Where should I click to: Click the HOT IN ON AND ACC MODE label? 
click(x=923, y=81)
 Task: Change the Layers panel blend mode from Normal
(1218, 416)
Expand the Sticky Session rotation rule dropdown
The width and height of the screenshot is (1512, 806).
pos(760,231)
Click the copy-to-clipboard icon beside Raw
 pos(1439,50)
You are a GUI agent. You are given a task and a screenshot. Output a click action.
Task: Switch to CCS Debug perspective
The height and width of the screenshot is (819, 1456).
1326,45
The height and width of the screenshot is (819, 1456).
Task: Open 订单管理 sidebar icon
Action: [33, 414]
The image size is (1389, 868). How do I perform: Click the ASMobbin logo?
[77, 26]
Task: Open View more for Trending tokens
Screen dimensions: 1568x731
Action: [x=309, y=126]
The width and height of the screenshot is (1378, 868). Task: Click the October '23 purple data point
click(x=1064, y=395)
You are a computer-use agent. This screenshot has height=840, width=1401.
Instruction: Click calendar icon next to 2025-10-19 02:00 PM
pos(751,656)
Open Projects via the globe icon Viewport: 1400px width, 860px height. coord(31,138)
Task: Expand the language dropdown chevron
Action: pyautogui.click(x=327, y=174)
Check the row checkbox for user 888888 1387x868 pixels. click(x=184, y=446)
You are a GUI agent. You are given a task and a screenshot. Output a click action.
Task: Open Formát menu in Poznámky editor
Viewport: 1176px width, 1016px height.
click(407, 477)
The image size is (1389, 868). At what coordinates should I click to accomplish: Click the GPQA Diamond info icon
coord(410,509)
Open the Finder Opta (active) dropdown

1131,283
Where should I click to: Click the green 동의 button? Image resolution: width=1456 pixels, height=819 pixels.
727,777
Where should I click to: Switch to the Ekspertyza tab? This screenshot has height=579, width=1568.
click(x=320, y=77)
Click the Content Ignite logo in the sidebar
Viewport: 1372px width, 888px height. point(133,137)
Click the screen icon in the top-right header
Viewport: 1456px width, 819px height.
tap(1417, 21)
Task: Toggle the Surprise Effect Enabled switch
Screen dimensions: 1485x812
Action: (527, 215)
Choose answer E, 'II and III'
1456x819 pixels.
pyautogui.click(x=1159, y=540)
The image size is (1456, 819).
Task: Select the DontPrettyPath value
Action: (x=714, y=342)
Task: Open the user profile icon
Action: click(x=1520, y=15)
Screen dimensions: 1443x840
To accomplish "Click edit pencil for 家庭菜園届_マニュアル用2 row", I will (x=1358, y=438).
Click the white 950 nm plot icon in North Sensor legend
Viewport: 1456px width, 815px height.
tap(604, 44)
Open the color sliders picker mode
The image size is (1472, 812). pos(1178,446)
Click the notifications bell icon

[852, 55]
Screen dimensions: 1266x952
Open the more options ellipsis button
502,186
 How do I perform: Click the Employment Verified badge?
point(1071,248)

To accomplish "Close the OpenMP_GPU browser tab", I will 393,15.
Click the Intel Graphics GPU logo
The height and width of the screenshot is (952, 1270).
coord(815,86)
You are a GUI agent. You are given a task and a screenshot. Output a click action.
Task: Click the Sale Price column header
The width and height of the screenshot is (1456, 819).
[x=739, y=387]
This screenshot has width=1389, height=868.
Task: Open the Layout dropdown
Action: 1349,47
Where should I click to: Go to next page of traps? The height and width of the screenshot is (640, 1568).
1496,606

◆ **Task instructions**
Only the lines above starting at the line that holds "The width and height of the screenshot is (1512, 806)." and ending at the line that holds "Task: Open Formát menu in Poznámky editor" are to be repeated, exactly and in full.

◆ **Answer to the problem**
The width and height of the screenshot is (1512, 806).
pos(760,231)
Click the copy-to-clipboard icon beside Raw
 pos(1439,50)
You are a GUI agent. You are given a task and a screenshot. Output a click action.
Task: Switch to CCS Debug perspective
The height and width of the screenshot is (819, 1456).
1326,45
The height and width of the screenshot is (819, 1456).
Task: Open 订单管理 sidebar icon
Action: [33, 414]
The image size is (1389, 868). How do I perform: Click the ASMobbin logo?
[77, 26]
Task: Open View more for Trending tokens
Screen dimensions: 1568x731
Action: [x=309, y=126]
The width and height of the screenshot is (1378, 868). Task: Click the October '23 purple data point
click(x=1064, y=395)
You are a computer-use agent. This screenshot has height=840, width=1401.
Instruction: Click calendar icon next to 2025-10-19 02:00 PM
pos(751,656)
Open Projects via the globe icon Viewport: 1400px width, 860px height. coord(31,138)
Task: Expand the language dropdown chevron
Action: pyautogui.click(x=327, y=174)
Check the row checkbox for user 888888 1387x868 pixels. click(x=184, y=446)
You are a GUI agent. You are given a task and a screenshot. Output a click action.
Task: Open Formát menu in Poznámky editor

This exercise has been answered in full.